日本大百科全書(ニッポニカ) 「津川」の意味・わかりやすい解説
津川
つがわ
新潟県東部、東蒲原郡(ひがしかんばらぐん)にあった旧町名(津川町(まち))。現在は東蒲原郡阿賀(あが)町の中央部寄りを占める地域。旧津川町は福島県境の阿賀野川(あがのがわ)両岸の津川盆地に位置する中心都市。1889年(明治22)町制施行。1955年(昭和30)小川村、揚川(あがわ)村の一部と合併。2005年(平成17)東蒲原郡鹿瀬(かのせ)町、上川(かみかわ)村、三川(みかわ)村と合併し、阿賀町となる。JR磐越西線(ばんえつさいせん)、国道49号、459号が通じ、磐越自動車道の津川インターチェンジがある。古くは小川庄(しょう)とよばれ、会津藩の西境要地として重きをなし、麒麟山城跡(きりんざんじょうせき)も残る。

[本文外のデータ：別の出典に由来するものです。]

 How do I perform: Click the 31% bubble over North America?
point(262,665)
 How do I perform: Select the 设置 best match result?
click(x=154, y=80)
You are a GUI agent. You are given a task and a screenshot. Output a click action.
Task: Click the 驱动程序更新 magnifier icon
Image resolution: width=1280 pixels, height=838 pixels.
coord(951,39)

近世は会津街道の宿場町として、また、「津川船道(ふなどう)」とよばれた新潟湊(みなと)までの阿賀野川水運が開け、会津藩の西廻(まわ)り米や西入り塩の陸継ぎ河岸(かし)として栄えた。1886年(明治19)まで福島県に属し、住民はいまも蒲原地方を「下越後(しもえちご)」とよんでいる。付近は阿賀野川ラインの景勝地の中心で、揚川ダムの貯水池である津川漕艇(そうてい)場や、麒麟山公園、スキー場など観光地として名高い。